Hepatocellular carcinoma (HCC) is a tumor with a high recurrence rate, poor prognosis, and rapid progression. Therefore, it is necessary to find a novel biomarker for HCC. Coiled-coil domain containing 25 (CCDC25) has been identified as a target molecule that mediates liver metastasis in colon cancer. However, the molecular mechanisms of CCDC25 in HCC are unknown. This study aimed to explore the role of CCDC25 in HCC.

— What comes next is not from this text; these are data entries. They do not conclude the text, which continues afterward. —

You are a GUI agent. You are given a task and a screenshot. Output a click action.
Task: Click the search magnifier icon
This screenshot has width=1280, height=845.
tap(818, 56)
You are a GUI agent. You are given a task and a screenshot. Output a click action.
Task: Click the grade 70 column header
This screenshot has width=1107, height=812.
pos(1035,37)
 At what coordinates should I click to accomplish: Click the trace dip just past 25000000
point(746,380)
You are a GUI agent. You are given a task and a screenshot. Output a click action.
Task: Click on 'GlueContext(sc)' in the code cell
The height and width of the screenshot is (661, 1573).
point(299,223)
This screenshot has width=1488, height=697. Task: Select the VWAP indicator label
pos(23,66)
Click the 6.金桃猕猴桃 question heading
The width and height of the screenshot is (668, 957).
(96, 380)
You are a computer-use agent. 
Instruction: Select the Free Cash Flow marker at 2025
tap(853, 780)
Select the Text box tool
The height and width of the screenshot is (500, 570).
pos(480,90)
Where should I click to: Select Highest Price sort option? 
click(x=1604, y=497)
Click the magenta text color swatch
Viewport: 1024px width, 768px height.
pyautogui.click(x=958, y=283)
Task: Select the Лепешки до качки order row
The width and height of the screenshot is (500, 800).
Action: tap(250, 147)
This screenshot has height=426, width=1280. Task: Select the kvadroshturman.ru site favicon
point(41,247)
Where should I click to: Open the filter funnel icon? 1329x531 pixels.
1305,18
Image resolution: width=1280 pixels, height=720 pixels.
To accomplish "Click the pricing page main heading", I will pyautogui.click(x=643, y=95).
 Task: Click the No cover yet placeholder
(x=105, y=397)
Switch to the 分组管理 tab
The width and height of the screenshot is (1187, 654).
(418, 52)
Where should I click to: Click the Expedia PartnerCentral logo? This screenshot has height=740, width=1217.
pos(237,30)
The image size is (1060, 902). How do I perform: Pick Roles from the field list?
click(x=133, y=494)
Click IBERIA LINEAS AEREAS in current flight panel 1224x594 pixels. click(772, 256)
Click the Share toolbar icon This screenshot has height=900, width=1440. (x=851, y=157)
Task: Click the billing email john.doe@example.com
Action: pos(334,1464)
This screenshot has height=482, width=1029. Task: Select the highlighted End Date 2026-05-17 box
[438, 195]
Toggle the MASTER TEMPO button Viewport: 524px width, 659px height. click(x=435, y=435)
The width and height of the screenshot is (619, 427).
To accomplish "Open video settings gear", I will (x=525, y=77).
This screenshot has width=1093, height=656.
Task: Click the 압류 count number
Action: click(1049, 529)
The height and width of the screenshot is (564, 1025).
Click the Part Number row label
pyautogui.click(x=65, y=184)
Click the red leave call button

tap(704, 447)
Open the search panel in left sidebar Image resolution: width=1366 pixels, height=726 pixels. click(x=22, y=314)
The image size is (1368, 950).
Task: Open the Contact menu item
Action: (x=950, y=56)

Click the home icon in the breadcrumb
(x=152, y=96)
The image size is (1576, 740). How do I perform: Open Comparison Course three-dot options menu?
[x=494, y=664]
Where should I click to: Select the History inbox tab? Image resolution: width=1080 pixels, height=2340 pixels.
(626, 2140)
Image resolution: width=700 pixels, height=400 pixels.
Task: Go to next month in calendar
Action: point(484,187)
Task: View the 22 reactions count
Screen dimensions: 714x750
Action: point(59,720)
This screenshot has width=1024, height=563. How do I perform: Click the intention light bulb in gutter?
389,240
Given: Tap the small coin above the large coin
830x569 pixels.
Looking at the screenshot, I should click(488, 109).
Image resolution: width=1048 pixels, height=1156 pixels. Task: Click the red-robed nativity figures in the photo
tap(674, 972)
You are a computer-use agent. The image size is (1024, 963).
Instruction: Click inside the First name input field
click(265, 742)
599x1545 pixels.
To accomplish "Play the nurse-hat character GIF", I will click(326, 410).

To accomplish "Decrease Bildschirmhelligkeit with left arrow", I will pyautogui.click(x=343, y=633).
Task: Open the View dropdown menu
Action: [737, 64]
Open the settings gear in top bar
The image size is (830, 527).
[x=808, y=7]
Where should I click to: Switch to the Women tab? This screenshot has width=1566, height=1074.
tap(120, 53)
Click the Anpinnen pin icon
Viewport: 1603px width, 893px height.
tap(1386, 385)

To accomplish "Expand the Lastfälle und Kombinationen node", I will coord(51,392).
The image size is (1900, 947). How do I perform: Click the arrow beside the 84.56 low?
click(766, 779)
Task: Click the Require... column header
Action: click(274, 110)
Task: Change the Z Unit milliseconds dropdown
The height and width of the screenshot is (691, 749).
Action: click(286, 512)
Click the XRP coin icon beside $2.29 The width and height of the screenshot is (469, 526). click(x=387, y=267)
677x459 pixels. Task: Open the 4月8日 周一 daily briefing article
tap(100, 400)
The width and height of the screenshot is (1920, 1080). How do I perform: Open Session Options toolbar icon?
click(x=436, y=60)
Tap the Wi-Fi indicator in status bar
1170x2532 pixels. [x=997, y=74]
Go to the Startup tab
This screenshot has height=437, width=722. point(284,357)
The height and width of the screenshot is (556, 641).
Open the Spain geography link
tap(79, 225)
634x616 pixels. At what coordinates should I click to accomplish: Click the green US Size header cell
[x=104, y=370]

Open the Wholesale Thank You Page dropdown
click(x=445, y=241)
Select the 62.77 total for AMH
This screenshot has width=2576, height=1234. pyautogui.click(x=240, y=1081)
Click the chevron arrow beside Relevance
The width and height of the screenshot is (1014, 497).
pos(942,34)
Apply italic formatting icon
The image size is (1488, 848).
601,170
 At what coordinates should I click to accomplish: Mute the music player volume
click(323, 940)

The expression of CCDC25 in HCC was identified through The Cancer Genome Atlas (TCGA) and Gene Expression Omnibus (GEO) databases. Receiver operating characteristic curve (ROC) curves were drawn to evaluate the diagnostic value of CCDC25 for HCC. The effect of CCDC25 on the prognosis of HCC was analyzed by using the Kaplan–Meier plotter. Co-expressed genes and Gene Set Enrichment Analysis (GSEA) were used to explore the related functions and regulatory signaling pathways of CCDC25. Moreover, we employed the Tumor Immune Estimation Resource (TIMER) database and CIBERSORT algorithm to investigate the relationship between CCDC25 and the tumor immune microenvironment (TME) in HCC. Meanwhile, the effect of CCDC25 on the sensitivity of HCC patients to chemotherapy drugs was evaluated. Finally, we explored the prognostic methylation sites of CCDC25 using the MethSurv database.
CCDC25 expression was low in HCC. Low CCDC25 expression was significantly associated with poor overall survival of HCC and may be comparable to the ability of AFP to diagnose HCC. Dysregulation of glucose metabolism, fatty acid metabolism, amino acid metabolism, ubiquitination modification, and apoptosis inhibition caused by CCDC25 downregulation may be the causes and results of HCC. In addition, CCDC25 was positively correlated with the infiltration level of various adaptive antitumor immune cells. The levels of immune cell infiltration and immune checkpoint expression were lower in the samples with high CCDC25 expression. What is more, we found that downregulated CCDC25 may increase the sensitivity or resistance of HCC patients to multiple drugs, including sorafenib. We also identified a methylation site for CCDC25, which may be responsible for poor prognosis and low CCDC25 expression in HCC patients. Finally, CCDC25 may be associated with HCC ferroptosis.
CCDC25 may be a potential diagnostic and prognostic marker for HCC and is associated with immune infiltration and ferroptosis.